◆ **PROVIDED PASSAGE**
Gerald H. Haug (born 14 April 1968 in Karlsruhe, Germany) is a German geologic climatologist, prize winner of the Gottfried Wilhelm Leibniz Prize and since 2007 he has a professorship at the ETH Zürich in Switzerland. In 2015 he became director of the Climate Geochemistry Department and Scientific Member at the Max Planck Institute for Chemistry in Mainz  and since March 2020, he became the new President of the National Academy of Sciences Leopoldina.

Early life and education
Haug graduated in Geology at the University of Karlsruhe in 1992 and received his PhD at the University of Kiel, Germany, in 1995.

◆ **WHAT TO PRODUCE**
Continue the biography of Gerald H. Haug, picking up right after its last sentence about his PhD at the University of Kiel.

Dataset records
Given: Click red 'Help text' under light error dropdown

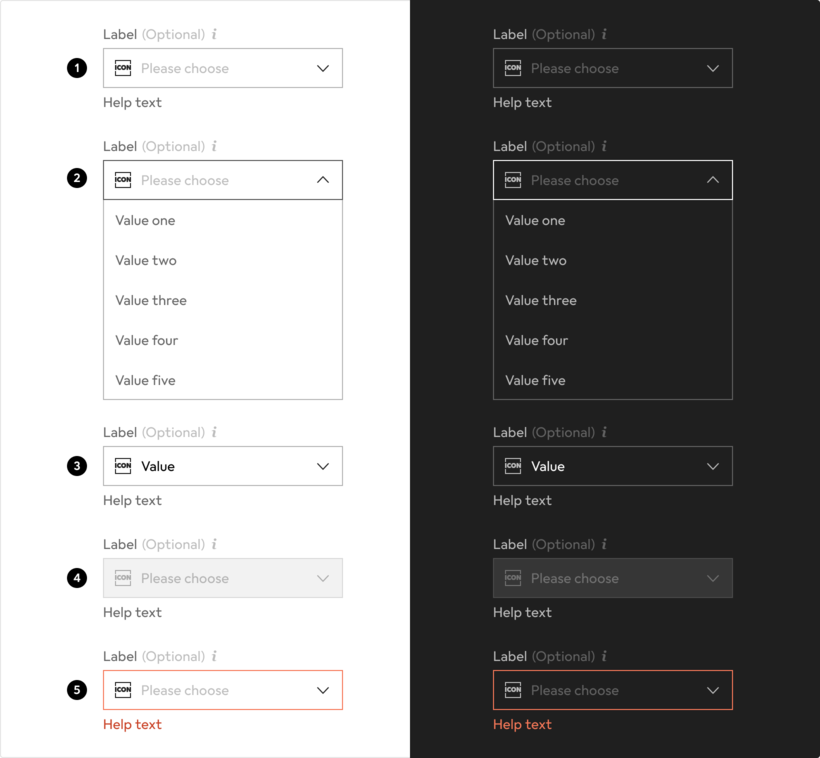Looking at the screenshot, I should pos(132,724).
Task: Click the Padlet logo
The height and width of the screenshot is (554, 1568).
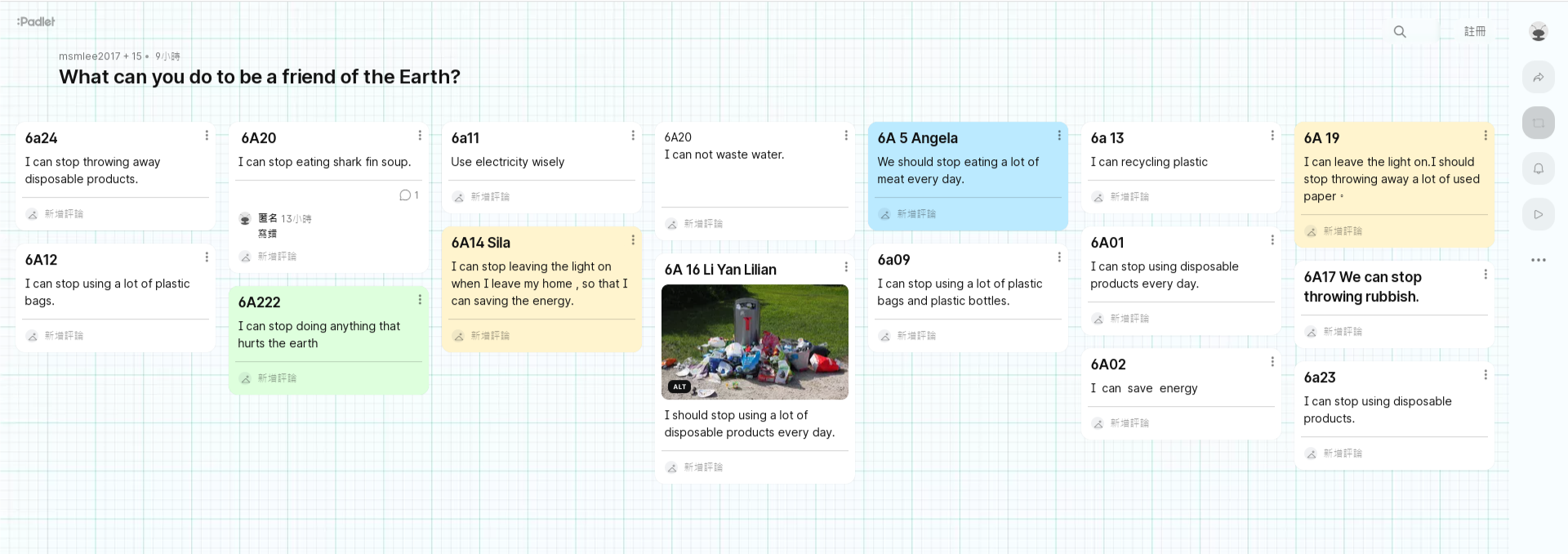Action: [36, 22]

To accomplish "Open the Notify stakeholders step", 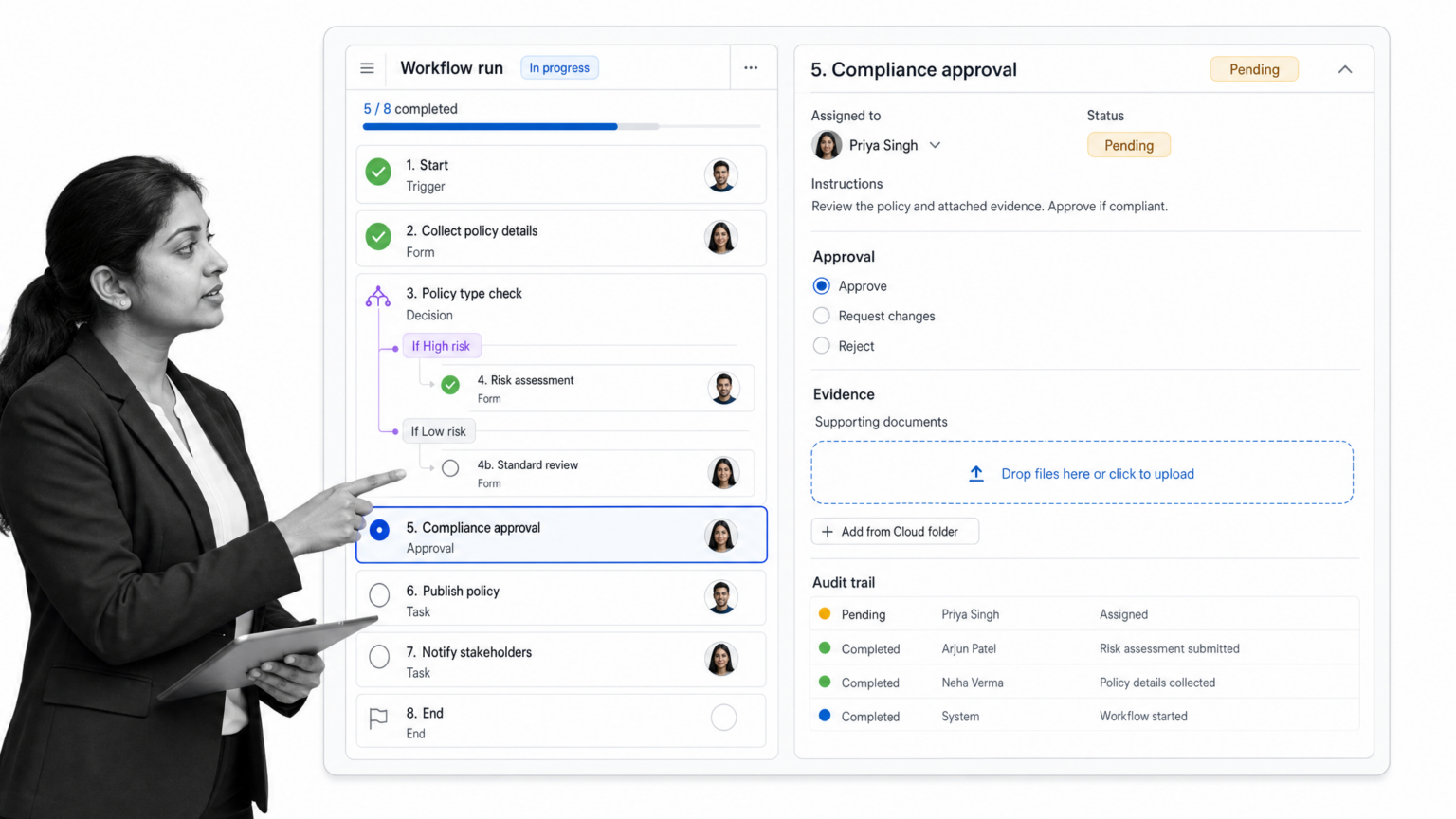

◆ **OUTPUT BELOW**
Career
From 1995 to 1996 Haug worked as a postdoc at GEOMAR, Helmholtz Center for Ocean Research Kiel, Germany. From 1996 to 1997 he had been a postdoctoral fellow in the Department of Oceanography at the University of British Columbia, Vancouver, Canada. Subsequently, he worked as a postdoctoral student at the Woods Hole Oceanographic Institution in Massachusetts, United States, and became later a research assistant professor at the University of Southern California, Los Angeles, United States (1997–1998). From 2000 to 2002, he worked as a senior assistant at the ETH Zürich, Switzerland, and habilitated in the Earth Sciences (2002).

Haug is signee of a protest note which points out the dangers arising from ignoring climate change.

Haug initiated the construction of the research sail yacht S/Y Eugen Seibold and coordinates the research.

Other activities
 German Future Prize, Member of the Board of Trustees (since 2020)
 Academy of Sciences and Literature, Member (since 2018)
 Academia Europaea, Member (since 2008)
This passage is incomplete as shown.